• **Text to read**:
######

At the suggestions of Florian, Mohanty and Nimesh, we continued to explore AI tools that already existed to experiment and imagine applications that could be useful to a writer.

There was a scene-generating model from NVlabs that we loved. This transforms textual descriptions and transforms them into 3D  landscapes. Yes, you can build your own world and add whatever details you can imagine. Much like architects use 3D models to imagine how their buildings would behave in real world environments, I started to think about how this could help me build a character. I remembered so many marvelous films where scenery is integral to the journey of  a character (the long tracking shot in the restaurant in Goodfellas, the entire ranch in Power of the Dog, for example). The protagonist of my story hails from a vast mountainous region of India. By all accounts it is elegant and filled with natural beauty. It is a landscape that formed my leading man so I want to imagine it on screen to inform his movements within the story. Then I imagined putting my academic leading man inside of an upscale New York restaurant: he might feel out of place and awkward, but this also started to get me thinking that it is the perfect mode to experiment with.

The more alien the setting, the more psychological pressure you put your character under, the more opportunities become apparent with a character. You could create any kind of landscape or interior in a few moments and let that fuel some ideas. The AI draws from what it already knows. You have to be specific if you want to create David Lynch – style world that is less tied to reality. So after toying with the AI, we realized that this too felt a bit limiting. The group sensed that it did not address a fundamental problem of screenwriting. Creating landscapes and scenery are not key to solving your story puzzle, it’s true. But I would recommend this tool if as a writer you have a period piece to write, or want to plan scenes that are location- specific. You never know what you will find.

######

• **Work to do**:
1. List every person named in the passage above on AI scene generation.
2. Answer from the passage above on AI scene generation:
(a) What does the NVlabs model turn textual descriptions into?
(b) Where does the writer's protagonist come from?
(c) For which kinds of writing does the writer recommend the tool?

######

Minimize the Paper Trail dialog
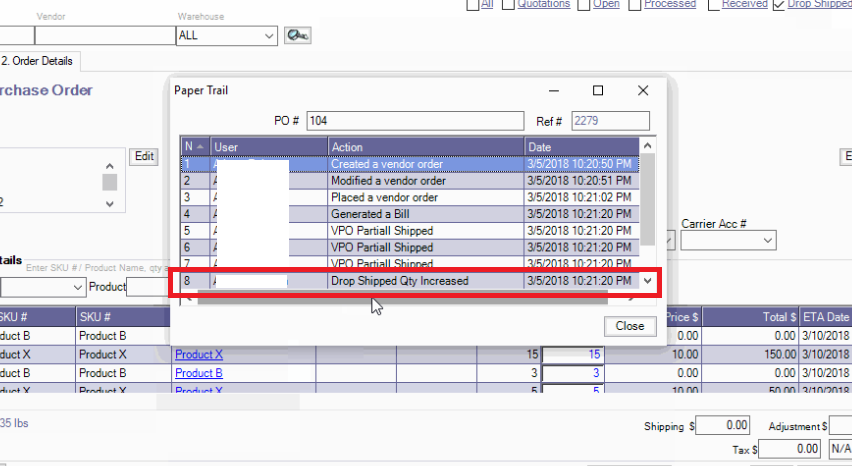This screenshot has height=466, width=852. 552,90
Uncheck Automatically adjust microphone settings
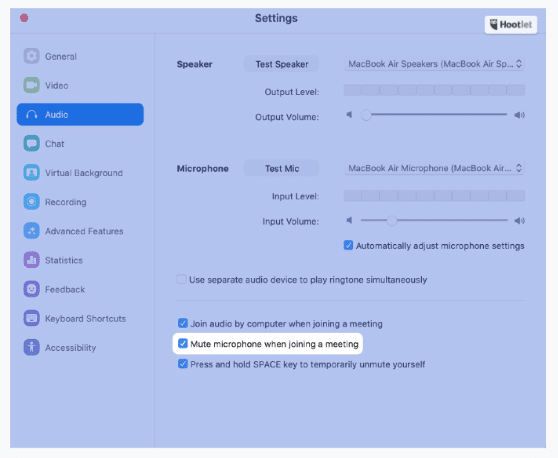Screen dimensions: 558x458 coord(348,245)
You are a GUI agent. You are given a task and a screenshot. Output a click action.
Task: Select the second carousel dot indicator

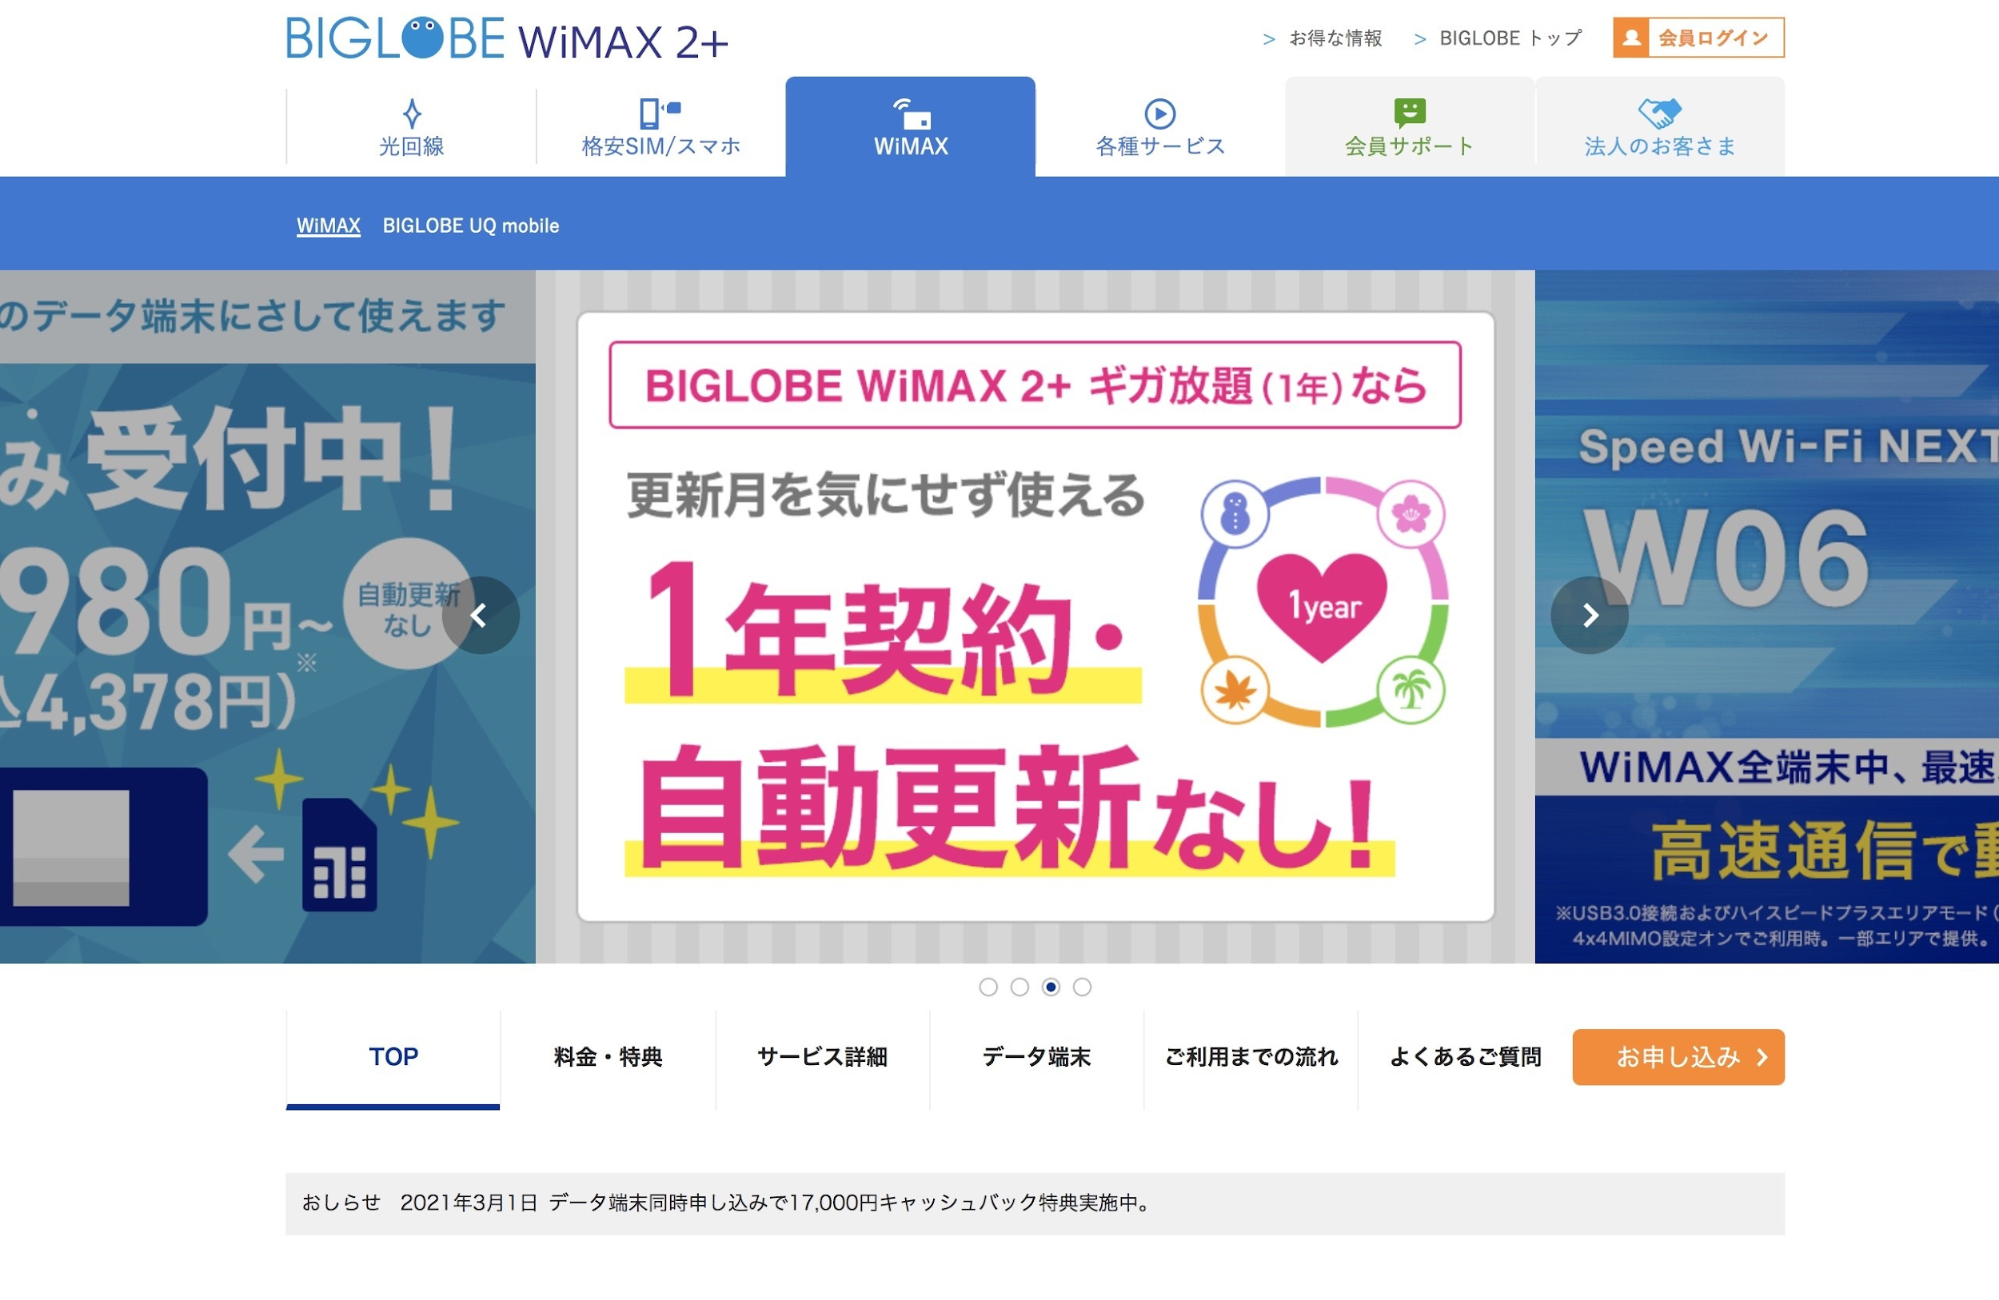coord(1019,987)
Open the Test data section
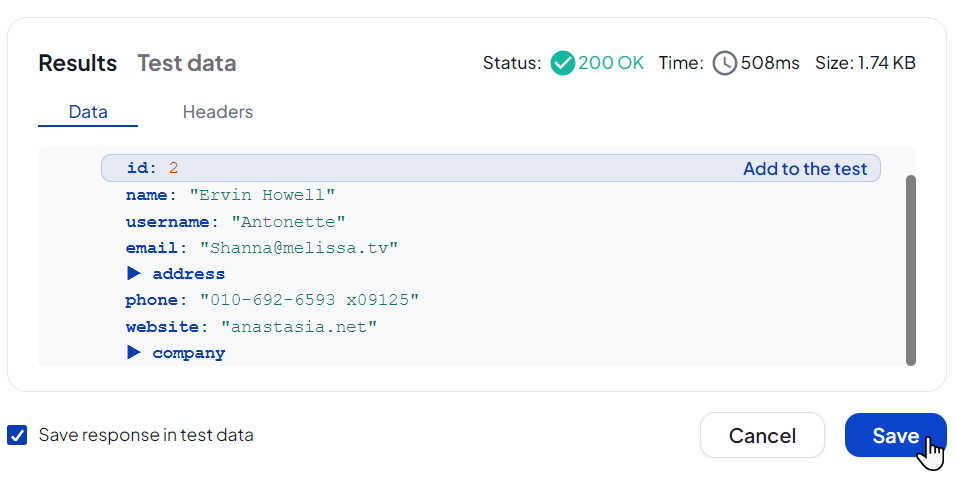 (186, 63)
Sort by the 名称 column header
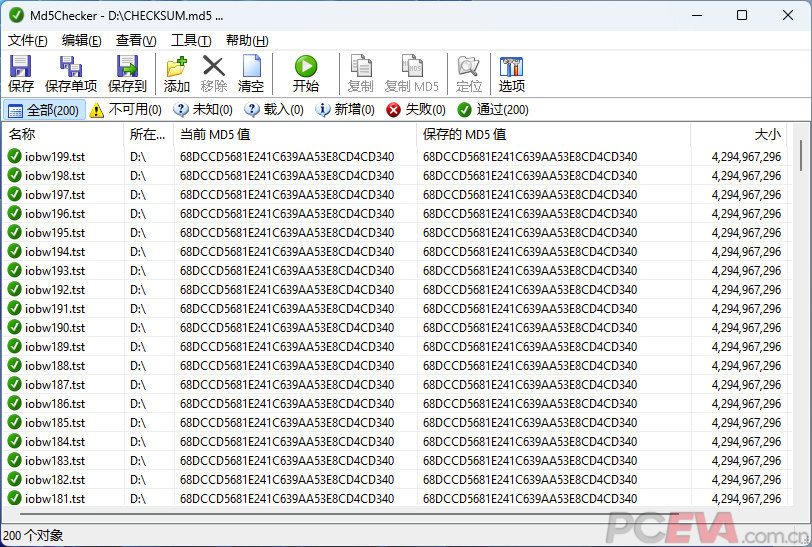The height and width of the screenshot is (547, 812). click(60, 134)
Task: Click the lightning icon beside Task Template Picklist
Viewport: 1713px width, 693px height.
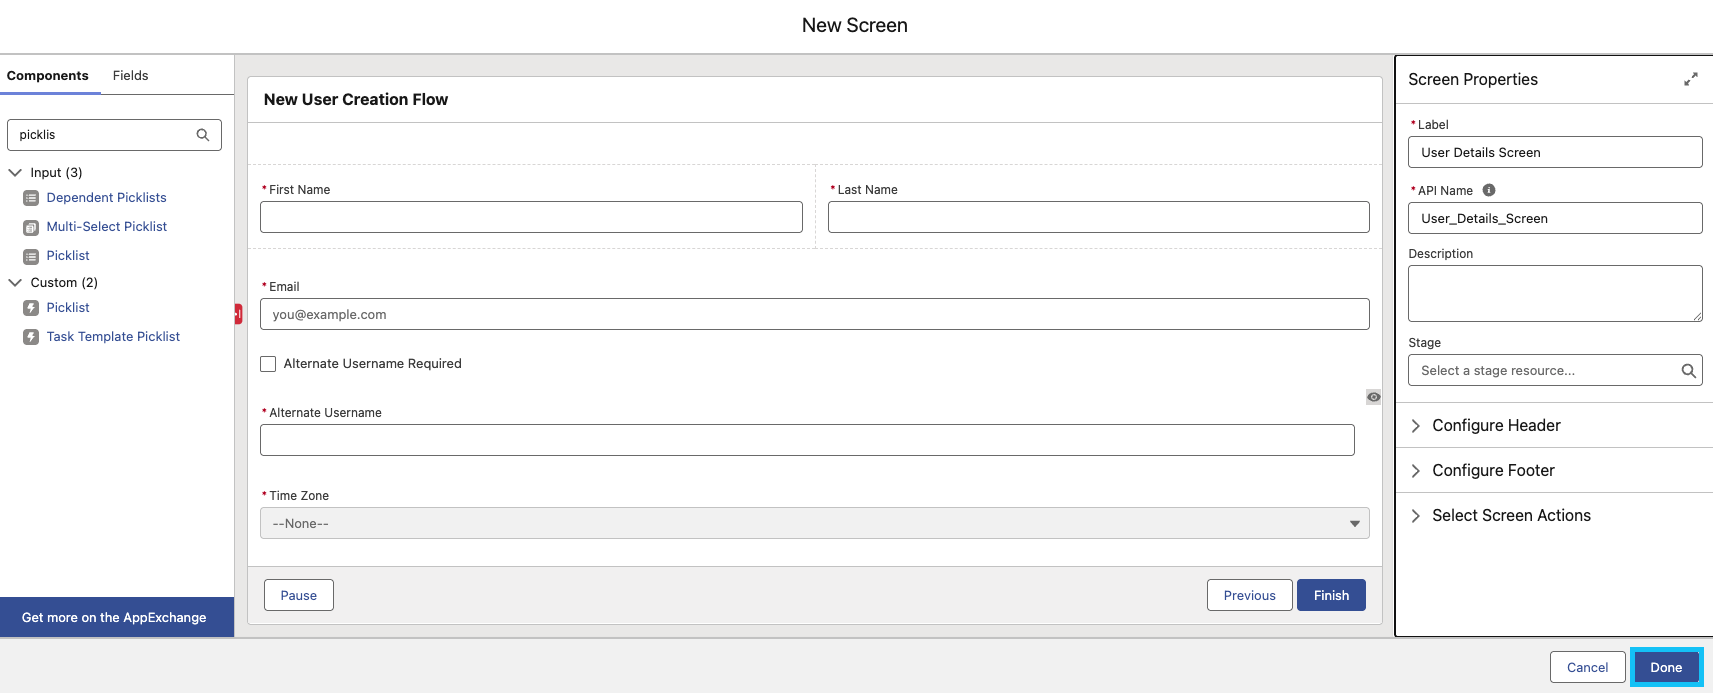Action: pos(31,337)
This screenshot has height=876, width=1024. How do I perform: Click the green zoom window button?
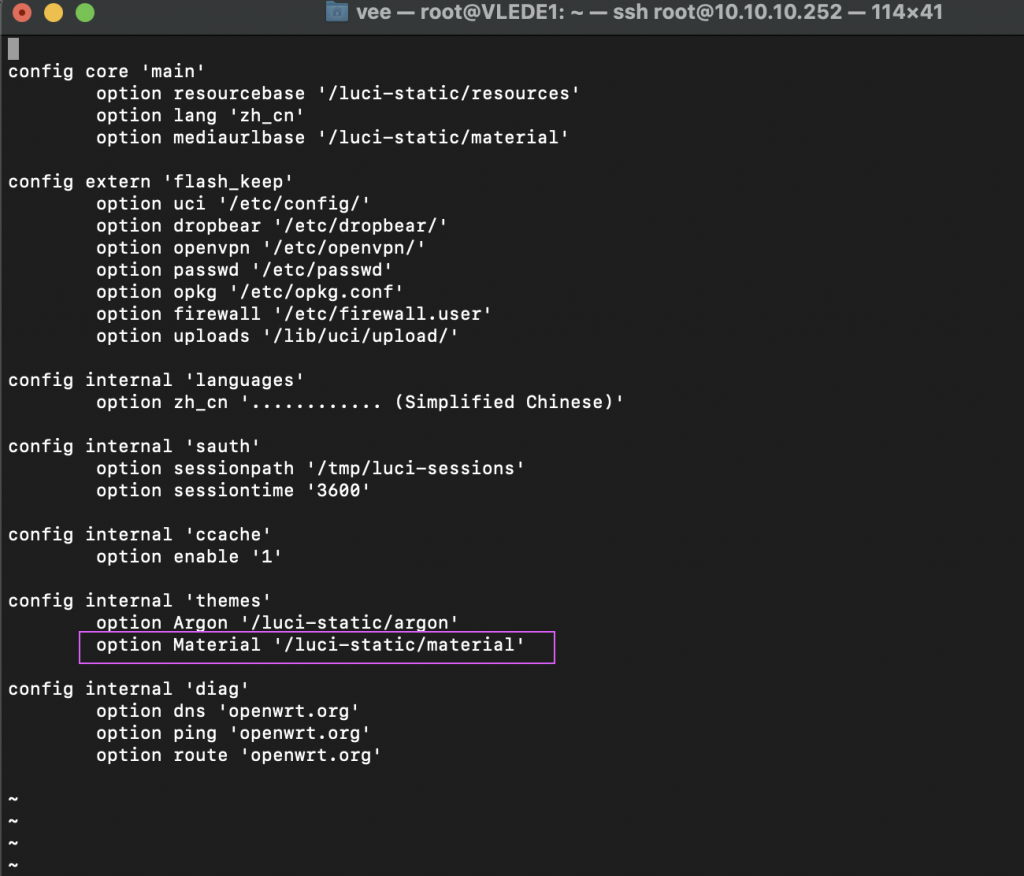tap(85, 12)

######

• **Expected responses**:
1. Florian, Mohanty, Nimesh, David Lynch

2.
(a) 3D landscapes
(b) A vast mountainous region of India
(c) A period piece, or planning scenes that are location-specific